In the documentation for Databricks SQL it states that it supports JDBC connections, however when connecting to AWS Redshift via the built in PostgreSQL driver ("CREATE TABLE sample USING JDBC" and "jdbc://postgresql:/..." URI) I'm getting a weird error as follows:

"

org.apache.spark.sql.AnalysisException:

The user-specified schema doesn't match the actual schema:

user-specified: `id` INT, (...other columns edited out), actual: `id` INT, (...other columns edited out). If you're using

DataFrameReader.schema API or creating a table, please do not specify the schema.

Or if you're scanning an existed table, please drop it and re-create it.

"

The list of columns were edited out but it is exactly the same list in "user-specified" and in "actual", seems like rather some internal detail is different rather than the printed DDL.

Does this mean that currently there is no way to query AWS Redshift as external data store from Databricks SQL?

Thanks,

Cristian

pavan_kumar · ‎01-25-2022

@Cristian Constantinescu we see that issue is occurring on the 10.1 version of dbr with 3.2 version of spark and recently we have fixed this issue and the fix will be rolled out soon on all the workspaces.

you can try to use the 10.1 dbr with notebooks and check if the issue is reproducible and for the time you can use the lower versions of dbr with notebooks.

View solution in original post

pavan_kumar · ‎01-25-2022

@Cristian Constantinescu Thanks for posting your query/issue here.

can you please try to create the table using the jdbc connections in the databricks notebooks using the 9.1 version of DBR and check if you are able to perform it?

cristianc · ‎01-25-2022

From notebooks the spark sql queries are working as expected.

The problem seems to appear when using the "Databricks SQL" product, for instance when asking for a data sample or when running queries on the external table (that does the JDBC to Redshift via PostgreSQL JDBC URI) from the metastore.

The strangest of the things is that this code seems to be throwing the error:

spark/sql/core/src/main/scala/org/apache/spark/sql/execution/datasources/DataSource.scala

if (baseRelation.schema != schema) {

362 throw new AnalysisException(

363 "The user-specified schema doesn't match the actual schema: " +

364 s"user-specified: ${schema.toDDL}, actual: ${baseRelation.schema.toDDL}. If " +

365 "you're using DataFrameReader.schema API or creating a table, please do not " +

366 "specify the schema.
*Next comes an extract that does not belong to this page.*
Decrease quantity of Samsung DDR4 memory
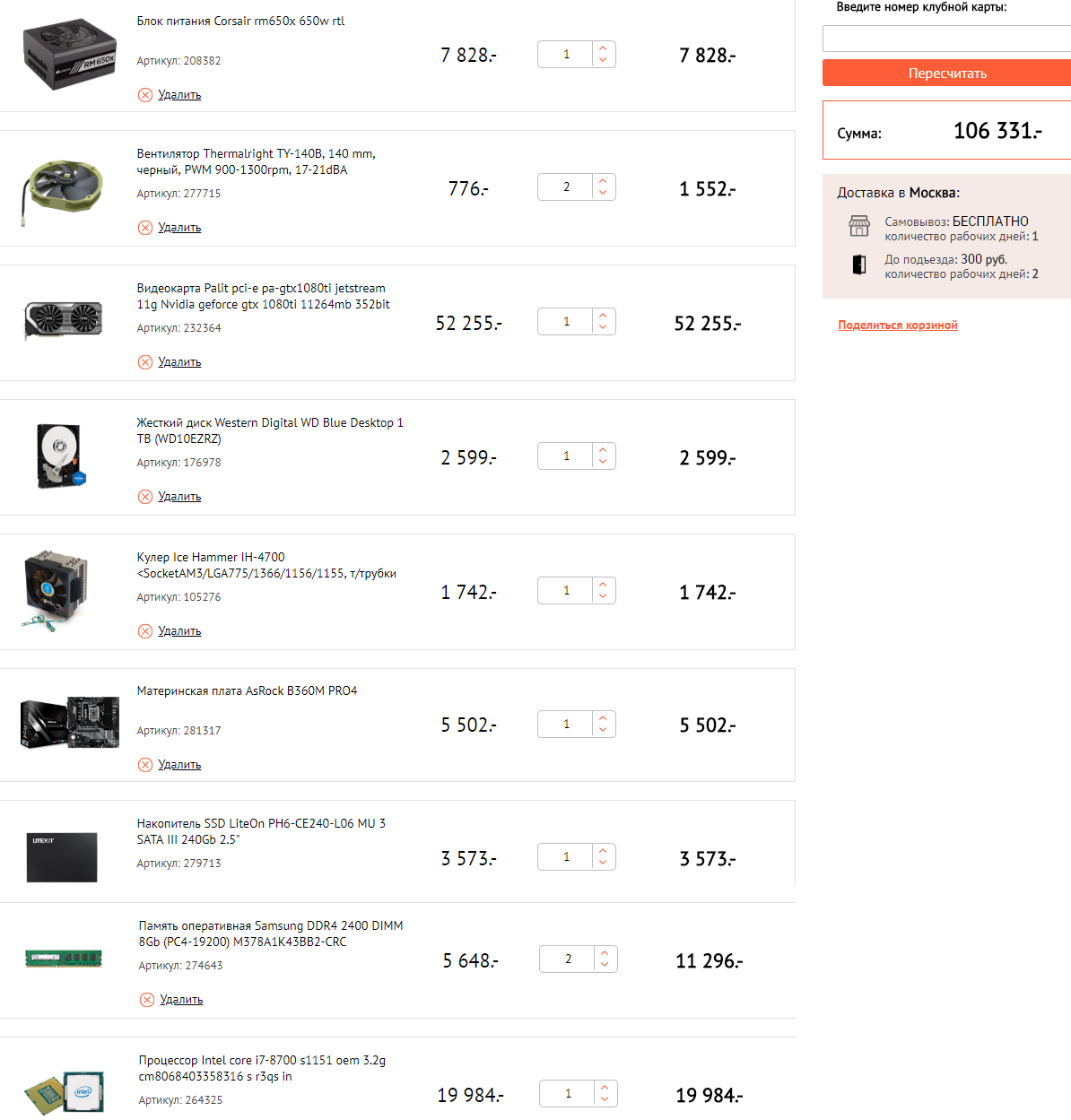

Or if you're scanning an existed table, please drop " +

367 "it and re-create it.")

368 }

Meaning baseRelation.schema != schema but schema.toDDL and baseRelation.schema.toDDL is the same string in my case.

Hope this better describes the problem.

Thanks for your interest in solving this issue!

pavan_kumar · ‎01-25-2022

@Cristian Constantinescu we see that issue is occurring on the 10.1 version of dbr with 3.2 version of spark and recently we have fixed this issue and the fix will be rolled out soon on all the workspaces.

you can try to use the 10.1 dbr with notebooks and check if the issue is reproducible and for the time you can use the lower versions of dbr with notebooks.

cristianc · ‎01-26-2022

@Pavan Kumar Chalamcharla thank you for your help in understanding better this situation.

BilalAslamDbrx · ‎01-28-2022

@Cristian Constantinescu can you point me to the documentation page which says DBSQL supports JDBC connections?

cristianc · ‎01-28-2022

@Bilal Aslam there is a high possibility that my understand is not correct, but when I was reading the Databricks SQL guide I stumbled upon this page: https://docs.databricks.com/sql/language-manual/sql-ref-syntax-ddl-create-table-using.html

In the page it explains how the CREATE TABLE statement works for DBSQL, there is the following section:

"USING data_source The file format to use for the table. data_source must be one of TEXT, AVRO, CSV, JSON, JDBC, PARQUET, ORC, or DELTA. If USING is omitted, the default is DELTA."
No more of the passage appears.